Begin the copy at the line containing "This screenshot has" and end it at the final line of the material below, reproducing each line exactly, without images.

══ AVAILABLE RECORDS

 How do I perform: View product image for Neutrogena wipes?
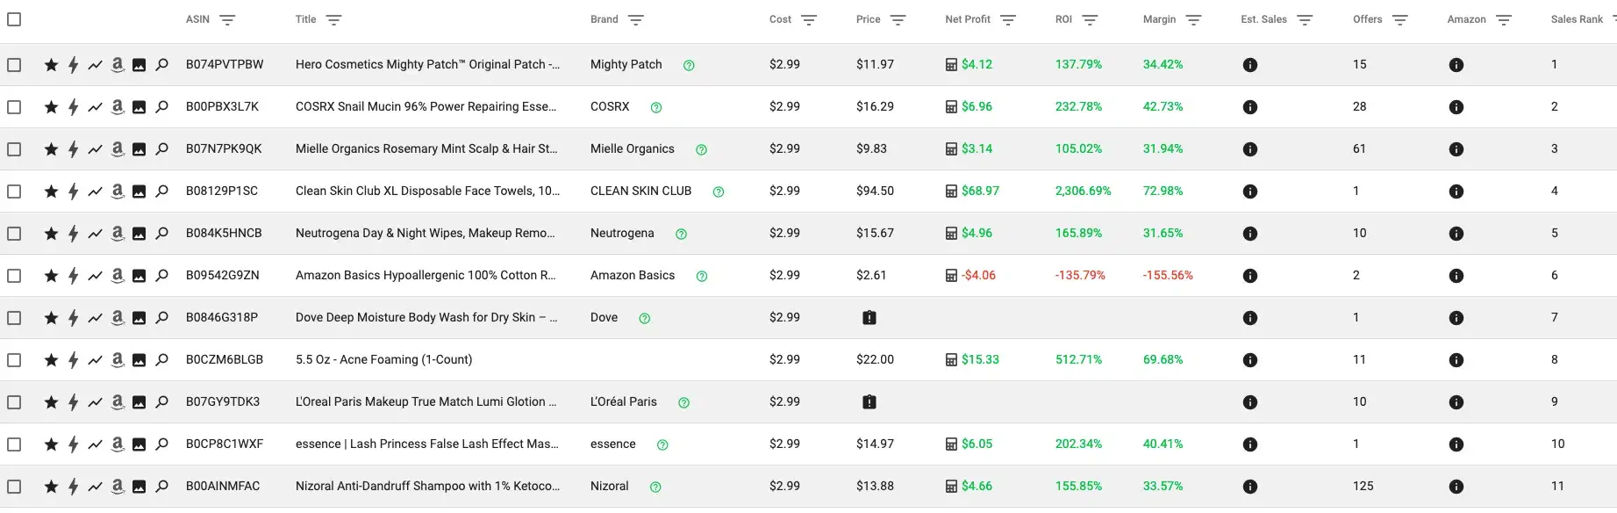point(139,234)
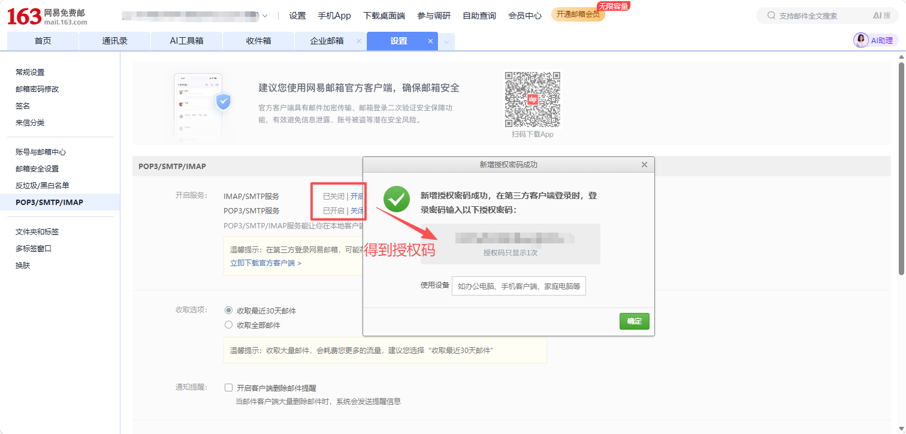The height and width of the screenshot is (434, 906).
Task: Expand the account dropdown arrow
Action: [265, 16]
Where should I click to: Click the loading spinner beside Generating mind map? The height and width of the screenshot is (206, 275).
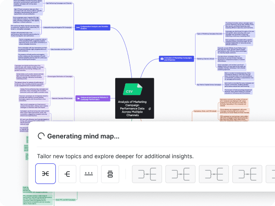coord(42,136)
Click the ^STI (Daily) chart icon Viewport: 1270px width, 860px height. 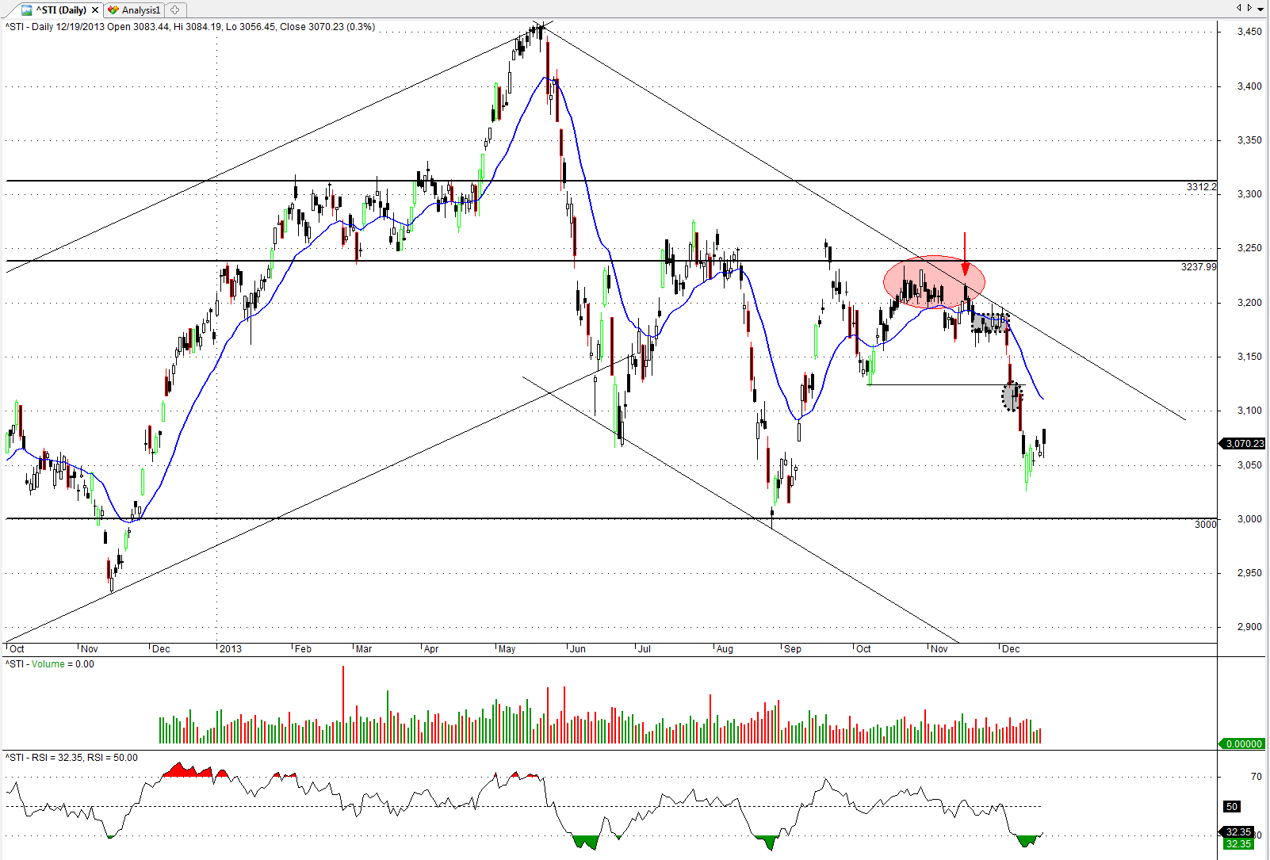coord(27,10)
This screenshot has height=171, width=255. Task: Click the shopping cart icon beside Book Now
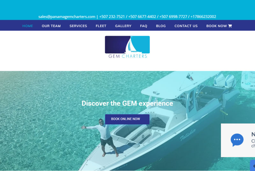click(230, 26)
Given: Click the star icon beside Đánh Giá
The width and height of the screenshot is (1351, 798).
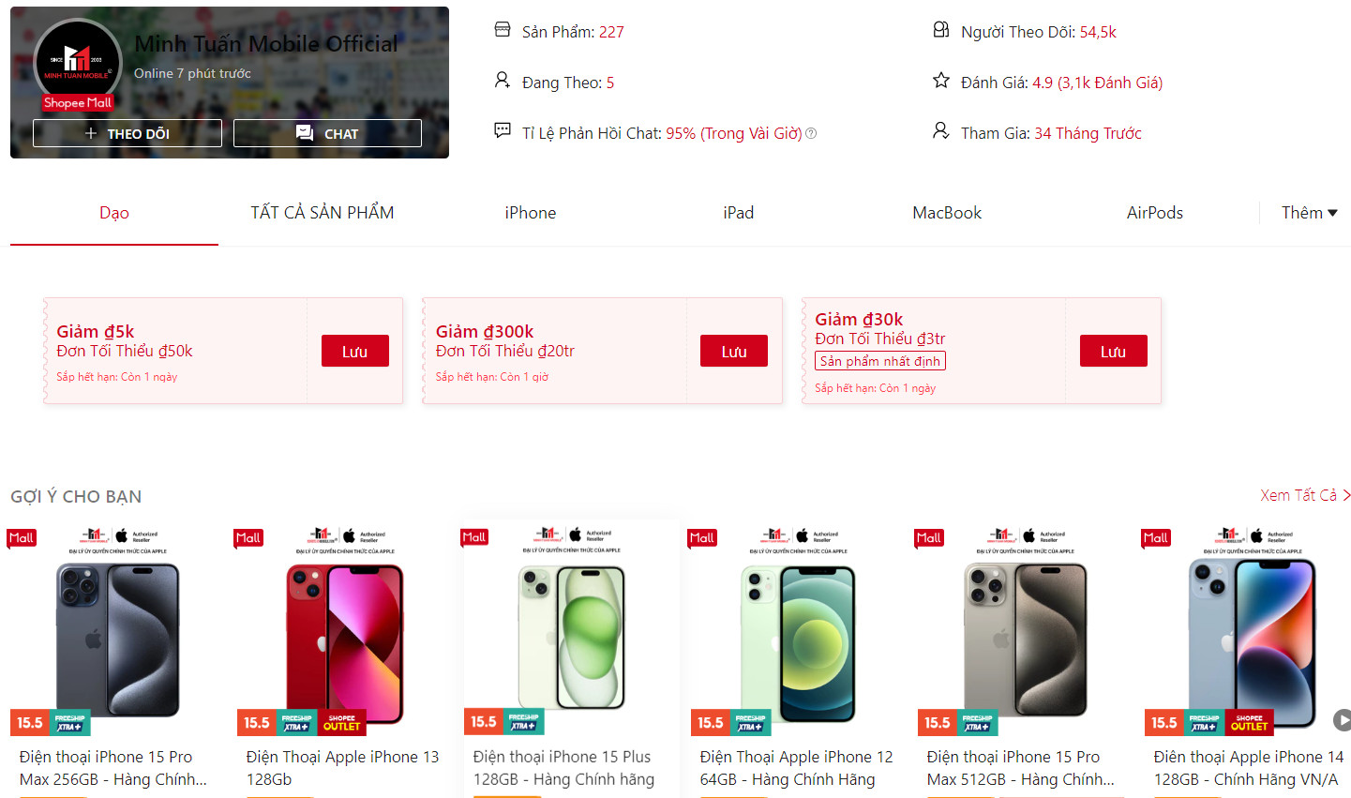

════

▸ YOUR RESPONSE:
This screenshot has height=171, width=255. Task: Click the shopping cart icon beside Book Now
click(230, 26)
Given: Click the star icon beside Đánh Giá
The width and height of the screenshot is (1351, 798).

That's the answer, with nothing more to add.